Anochece y noto un pinchazo en el estómago. Sonrío. Durante una época el insomnio sólo me atacaba de noche. A veces aún me pasa. Solía ser estando de vacaciones. Me pasaba la noche en vela, y por la mañana, cuando los pájaros ya llevaban horas de árbol en árbol, caía rendida hasta las tres o las cuatro de la tarde. Al despertar me parecía increíble haber dormido tanto. Eso sí, quedabas con algún amigo y no entendía a qué venían las ojeras a las cinco de la tarde.
El dolor de estómago se intensifica. Mi estómago es mi otro gran “amigo”. Se me olvida lentamente el tema del sueño. Cada visita al médico sólo es otra visita al médico. Por más pruebas que me hagan, la conclusión científica es que estoy fingiendo. Pero donde las pastillas fracasan, el dolor a la altura del vientre, triunfa. No es un desmayo ni nada parecido. Lo que hago es caminar doblada hasta mi cuarto. Me pongo en posición fetal en la cama. Una vez así, no es fácil, pero lo que hay que hacer es encontrar esa postura concreta con la que el dolor disminuye ostensiblemente. Una vez has dado con ella, espera. Tengo ya bastante práctica. Y mientras me duermo de verdad, me digo que no hace falta que me curen. De no ser por mi estómago no conseguiría apartar el pensamiento de esas cosas de las que no se preocupa la gente que actúa por inercia, y se me haría aún más difícil conseguir el placer de dejar de existir para mí misma.

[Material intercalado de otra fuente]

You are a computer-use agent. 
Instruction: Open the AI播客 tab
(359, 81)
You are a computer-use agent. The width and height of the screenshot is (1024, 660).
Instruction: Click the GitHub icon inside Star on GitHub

Comentario hecho antes de leer el relato: a veces creo que lo tuyo sería irte a un lugar desierte, en el que la sociedad no te embadurnase con su basura. Pero entonces ya no tendrías nada contra lo que replicar, nada que te inflamase la aorta y te empujase hacia adelante. Un desierto… o que mas? me apuesto algo a que ya tienes ese lugar predilecto elaborado en tu cabecita, no es verdad?
saludos
Foto bonita. Me pasa lo mismo con lo de la ropa. Llevo la misma ropa a veces, con 8 grados de diferencia pero en cambio pasa de septiembre a octubre y ya creo que toca ponerse botas. xD
Un relato muy descriptivo. Me estaba hastiando yo con ella. 😛
El insomnio yo diría que es una especie de enfermedad ¿ te pasa de verdad ? he conocido gente que la ha tenido.. a veces se puede tratar con éxito, depende del caso.
Gracias por pasearte por nuestro blog.
Un saludo Jordim.
Inercia alimentada por despreocupación. Me ha dejado tildada este relato, como si al fin hubiese recordado eso que tanto quería y era una boludez.
Me encantó «Soy aquel walkman que tenías que hacía girar la cinta con las pilas gastadas y ya no se oía nada».